■ **INSTRUCTIONS TO FOLLOW**
Tell how many lines of the data below have the string "Given" in them. Say nothing more.

•••

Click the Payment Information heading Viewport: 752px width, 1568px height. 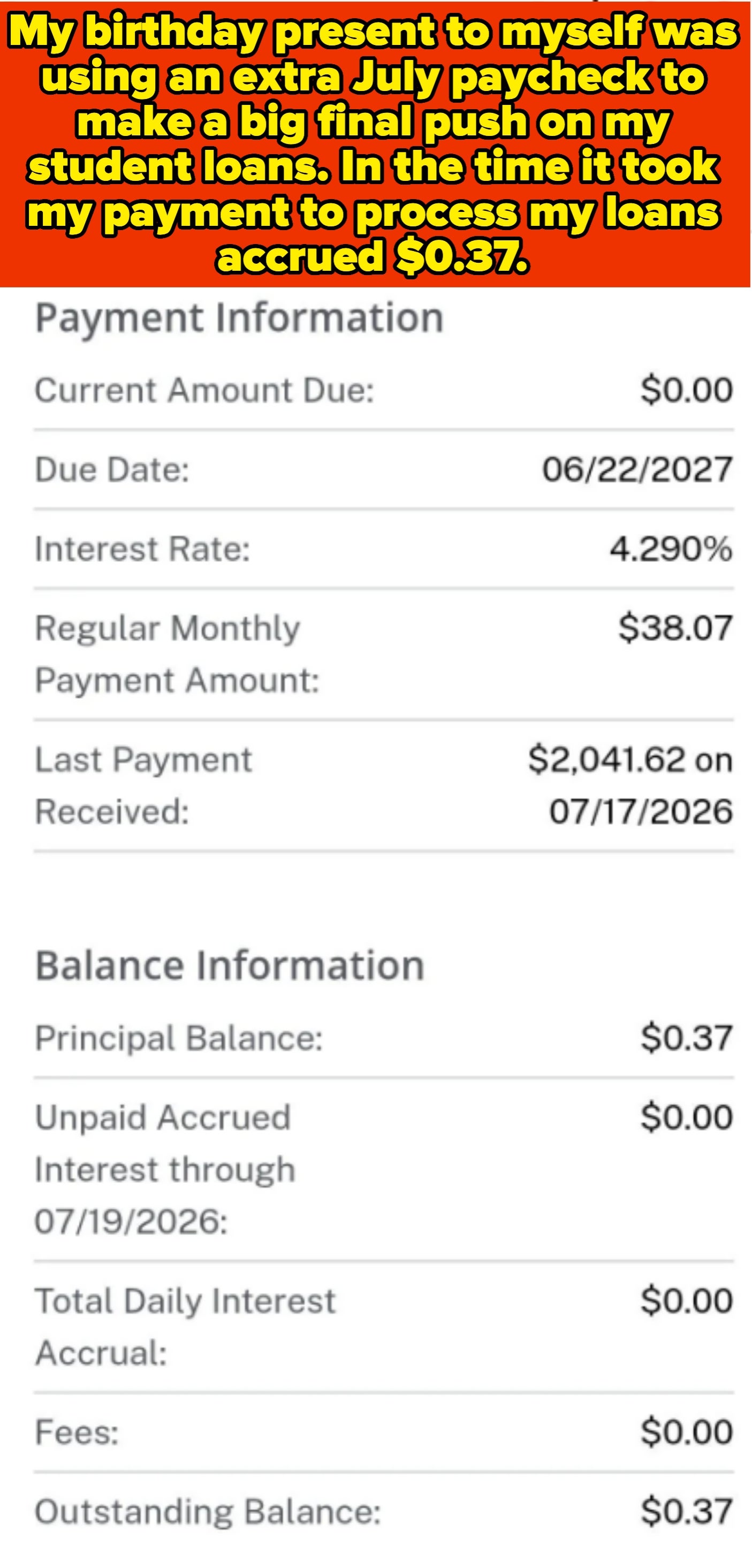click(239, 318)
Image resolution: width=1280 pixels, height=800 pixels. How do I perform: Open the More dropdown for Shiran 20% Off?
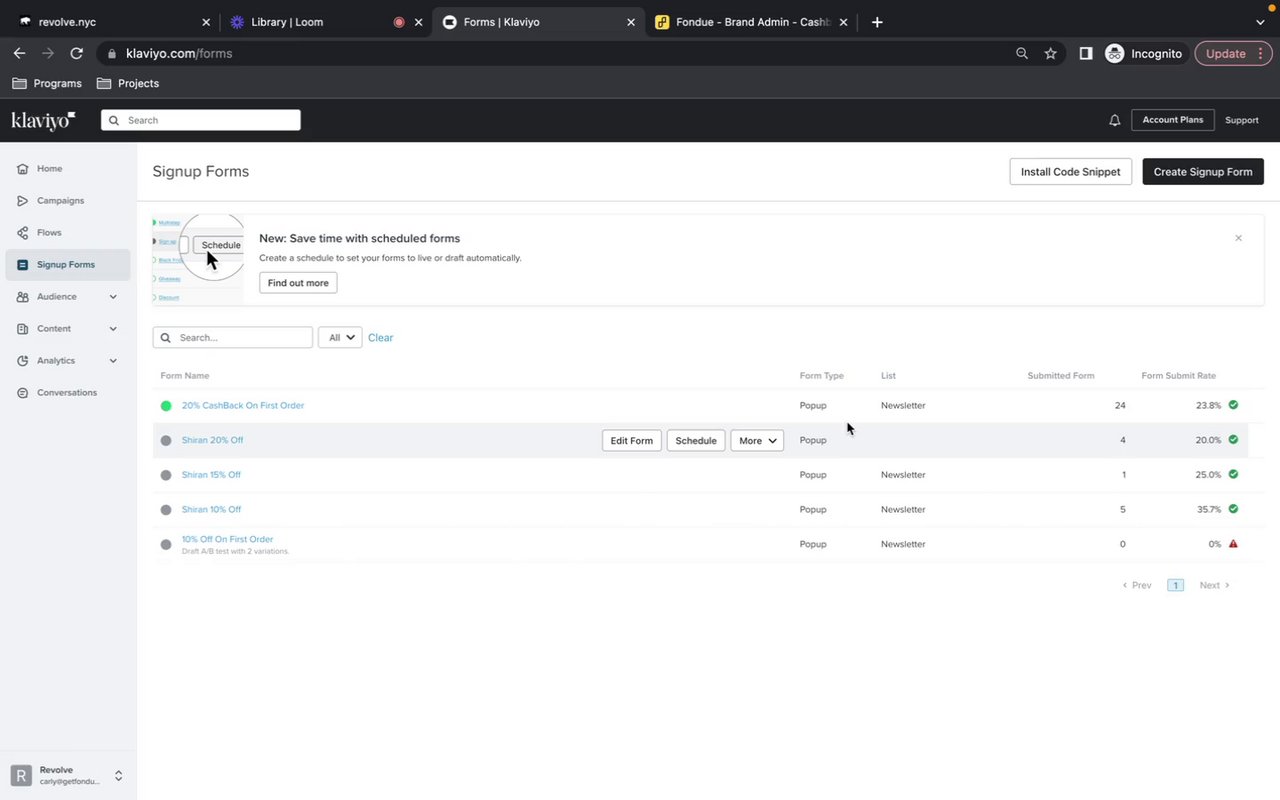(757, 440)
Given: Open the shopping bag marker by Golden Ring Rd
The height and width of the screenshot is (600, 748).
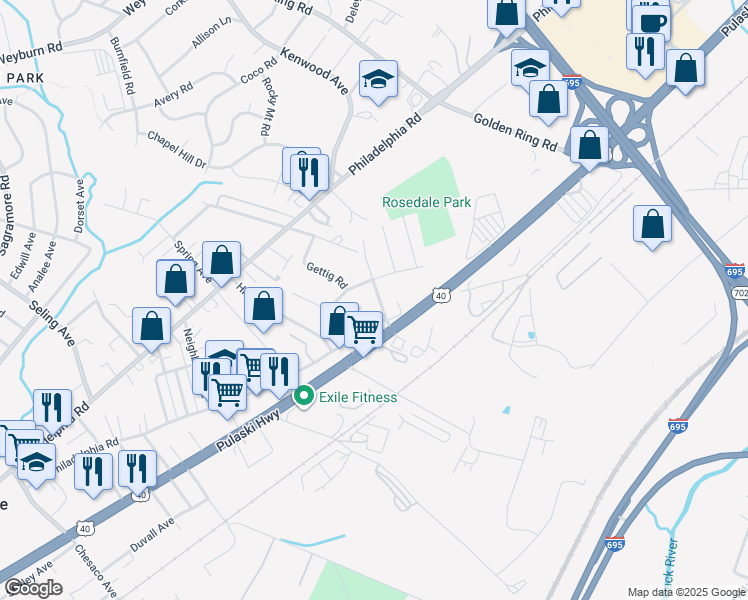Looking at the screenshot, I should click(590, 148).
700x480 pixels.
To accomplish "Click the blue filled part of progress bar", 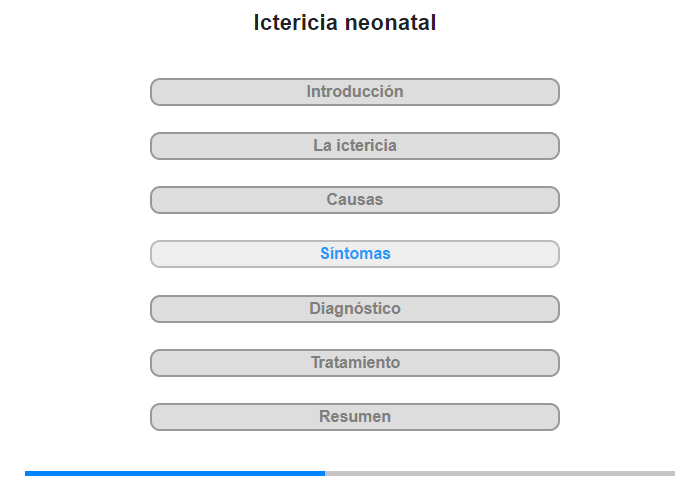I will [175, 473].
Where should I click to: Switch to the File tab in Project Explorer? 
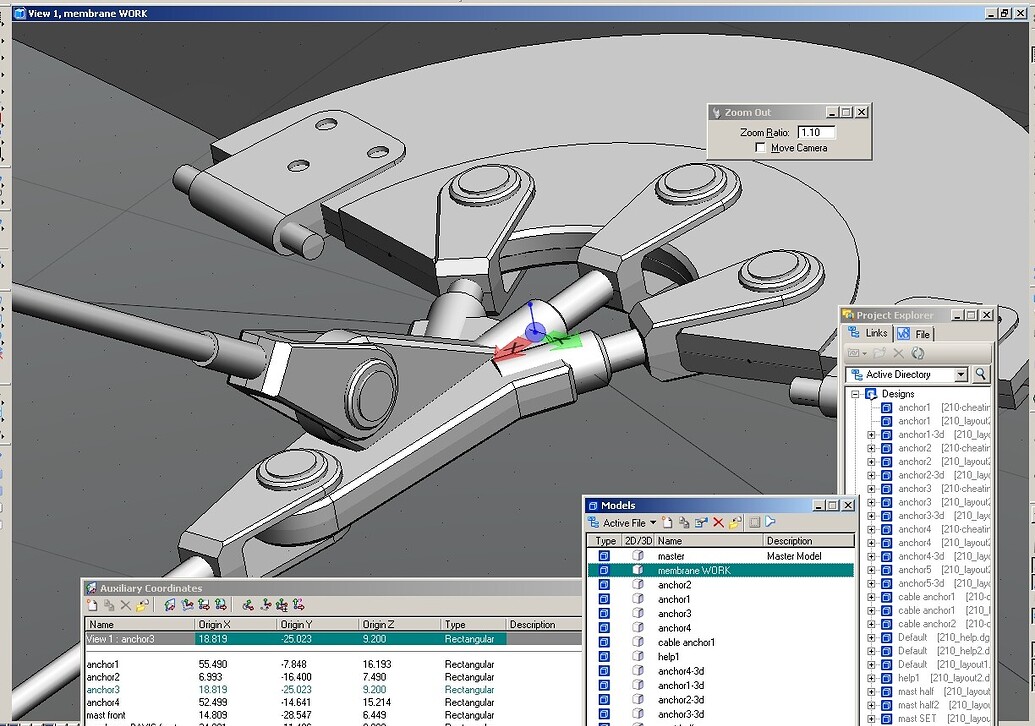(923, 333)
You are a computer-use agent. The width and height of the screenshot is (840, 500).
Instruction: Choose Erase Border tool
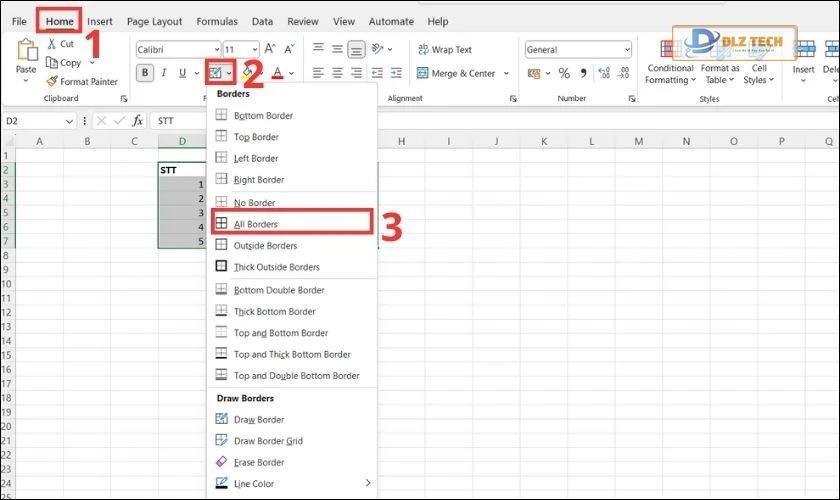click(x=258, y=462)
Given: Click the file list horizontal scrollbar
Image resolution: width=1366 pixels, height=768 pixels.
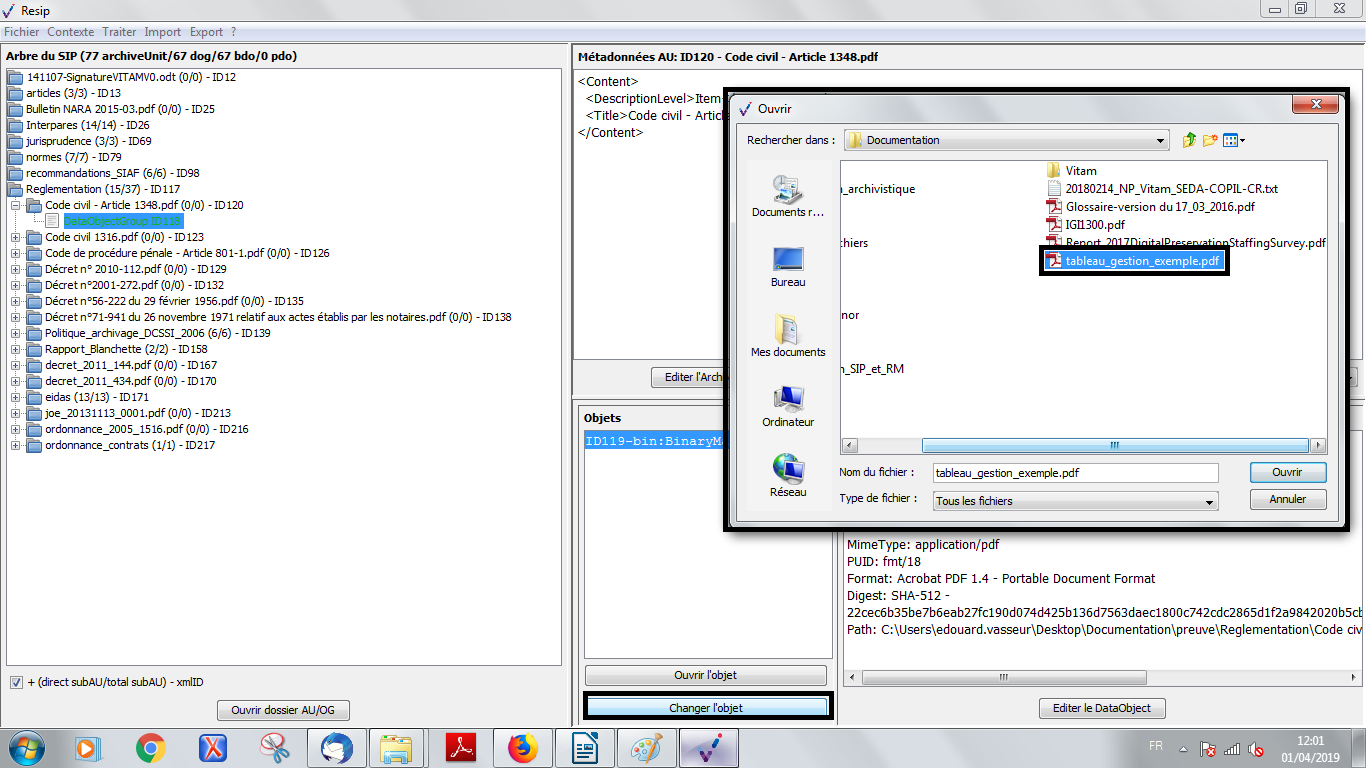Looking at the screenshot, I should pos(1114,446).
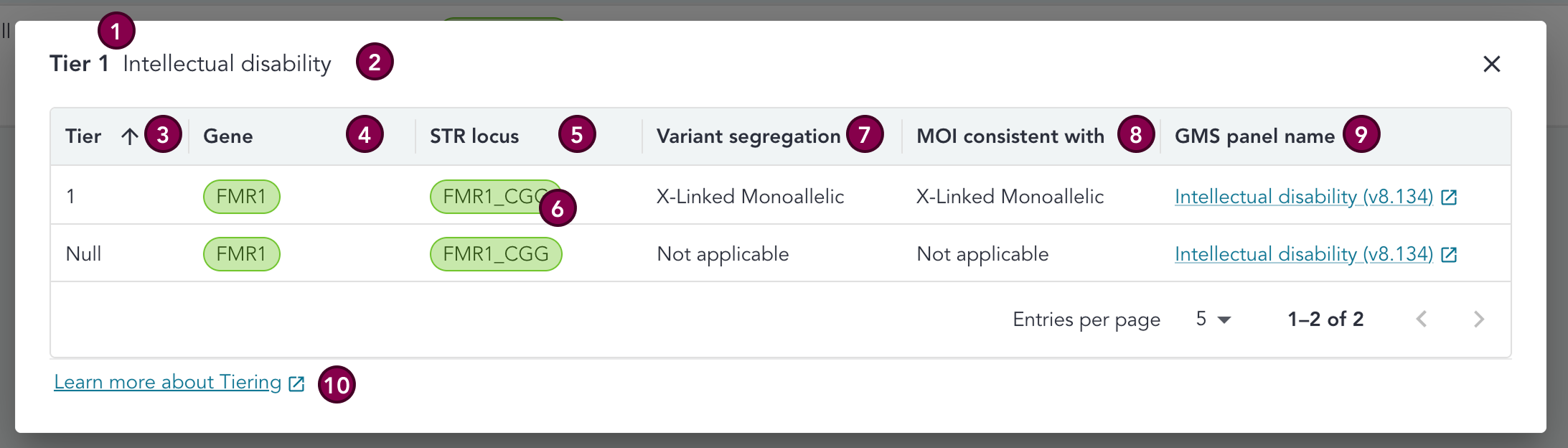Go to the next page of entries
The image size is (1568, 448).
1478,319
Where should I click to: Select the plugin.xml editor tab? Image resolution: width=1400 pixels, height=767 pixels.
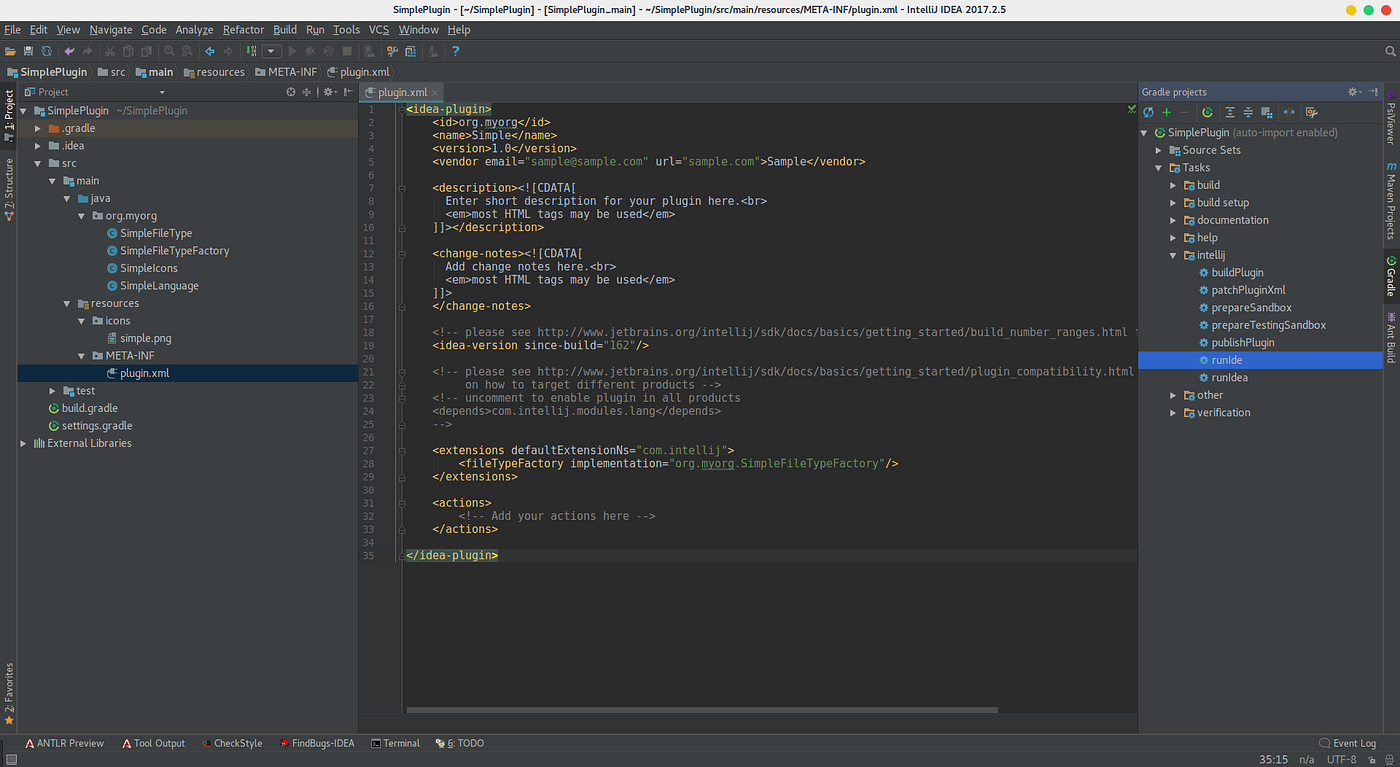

•••

■ **WRITTEN RESPONSE**
2